WORK REQUEST:
Answer these questions using the COP26 excerpt below.
1. What number was the Glasgow Summit among the summits held since the UNFCCC came into force?
2. In what year was the first five-year progress review originally planned?
3. What minimum amount did wealthy nations pledge in 2009 to transfer annually by 2020?

DOCUMENT EXCERPT:
════════
The Glasgow Summit was the 26th – hence COP26 – since the UNFCCC came into force. It was the first summit to review the achievement of the goals stipulated in the Paris Climate Agreement of 2015.

According to the Paris Agreement, it would be difficult to avoid worst-case scenarios such as severe and prolonged droughts, floods and heatwaves if the Earth’s temperature rose by 1.5°C compared to pre-industrial revolution levels.

Signatories to the agreement committed their nations to implement several mitigating strategies, such as the reduction of carbon emissions and expanding renewable energy solutions.

It was agreed in 2015 that signatories would conduct a review of the progress made every five years with the first review planned for 2020. This was postponed due to the pandemic and took place earlier this month instead.

Even though the global community agreed on a broad framework of climate mitigating strategies, each country faces its own unique challenges and differences which would warrant equally unique solutions.

2009 saw wealthy nations including the United States, Japan, western European countries, Canada and the Nordic states pledge to transfer a minimum of $100 billion (R1.5 trillion) annually by 2020 to help developing countries reduce their greenhouse emissions and deal with the effects of climate change.

Developing nations face many difficulties regarding reducing their reliance on fossil fuels and building adequate renewable energy infrastructure. According to the Organisation for Economic Co-operation and Development, these challenges include a lack of capital to invest in renewable energy development and new technology.

The UN noted that an estimated 75% “of government funds allocated to the climate sector in developing countries are borrowed funds that must be repaid and were not in the form of non-refundable grants from rich countries, which places a great burden on developing countries, especially with the losses they incurred during the pandemic”.

Antonio Guterres, UN secretary-general, expressed his concern about the Glasgow summit, and the leaders’ success in reaching goals compatible with the desired goal in the light of what he described as “a worrying level of mistrust”.
════════
(Source data)
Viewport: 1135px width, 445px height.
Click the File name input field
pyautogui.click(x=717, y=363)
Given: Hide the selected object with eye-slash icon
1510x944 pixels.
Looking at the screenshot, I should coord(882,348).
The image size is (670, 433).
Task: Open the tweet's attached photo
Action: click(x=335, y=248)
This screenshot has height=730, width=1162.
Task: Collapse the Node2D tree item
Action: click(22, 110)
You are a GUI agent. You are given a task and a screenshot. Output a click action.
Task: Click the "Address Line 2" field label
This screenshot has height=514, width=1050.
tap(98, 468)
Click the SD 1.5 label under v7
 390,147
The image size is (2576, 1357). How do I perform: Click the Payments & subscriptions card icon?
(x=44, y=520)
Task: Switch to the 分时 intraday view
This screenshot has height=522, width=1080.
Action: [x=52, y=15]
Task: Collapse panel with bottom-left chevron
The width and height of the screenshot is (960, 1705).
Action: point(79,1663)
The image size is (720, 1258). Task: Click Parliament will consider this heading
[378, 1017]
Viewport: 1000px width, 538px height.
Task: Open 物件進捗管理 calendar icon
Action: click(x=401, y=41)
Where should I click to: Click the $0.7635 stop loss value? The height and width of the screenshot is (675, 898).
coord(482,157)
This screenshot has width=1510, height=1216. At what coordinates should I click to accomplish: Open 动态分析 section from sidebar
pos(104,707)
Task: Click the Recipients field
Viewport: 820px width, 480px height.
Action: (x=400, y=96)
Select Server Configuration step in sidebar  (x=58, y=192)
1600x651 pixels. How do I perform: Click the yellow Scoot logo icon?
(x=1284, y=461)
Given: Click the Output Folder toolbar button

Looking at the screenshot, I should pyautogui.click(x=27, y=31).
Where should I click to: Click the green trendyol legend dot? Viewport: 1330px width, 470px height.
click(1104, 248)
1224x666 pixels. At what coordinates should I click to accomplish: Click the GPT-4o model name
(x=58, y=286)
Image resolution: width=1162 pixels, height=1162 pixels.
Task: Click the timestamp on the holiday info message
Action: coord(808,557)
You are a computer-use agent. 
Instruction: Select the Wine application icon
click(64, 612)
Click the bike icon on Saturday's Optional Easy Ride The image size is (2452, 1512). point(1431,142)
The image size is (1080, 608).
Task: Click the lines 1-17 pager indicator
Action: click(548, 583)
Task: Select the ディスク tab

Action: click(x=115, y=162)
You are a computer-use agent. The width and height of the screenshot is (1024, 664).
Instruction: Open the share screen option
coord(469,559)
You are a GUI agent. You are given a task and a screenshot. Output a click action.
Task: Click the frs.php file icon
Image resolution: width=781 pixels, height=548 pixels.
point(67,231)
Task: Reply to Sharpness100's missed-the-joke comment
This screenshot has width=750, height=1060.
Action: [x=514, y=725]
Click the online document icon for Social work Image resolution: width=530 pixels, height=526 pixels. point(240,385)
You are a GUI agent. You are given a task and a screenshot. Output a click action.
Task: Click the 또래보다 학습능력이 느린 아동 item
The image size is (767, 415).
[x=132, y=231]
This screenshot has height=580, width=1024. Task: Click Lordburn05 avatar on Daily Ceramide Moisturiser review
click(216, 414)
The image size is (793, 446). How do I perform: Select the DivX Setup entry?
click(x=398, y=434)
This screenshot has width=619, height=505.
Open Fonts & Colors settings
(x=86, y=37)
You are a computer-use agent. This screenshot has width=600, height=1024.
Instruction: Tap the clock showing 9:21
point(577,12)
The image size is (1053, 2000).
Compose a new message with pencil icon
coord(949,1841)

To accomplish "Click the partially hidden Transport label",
════════
OUTPUT OF THE TASK:
1. The 26th.
2. 2020.
3. $100 billion (R1.5 trillion).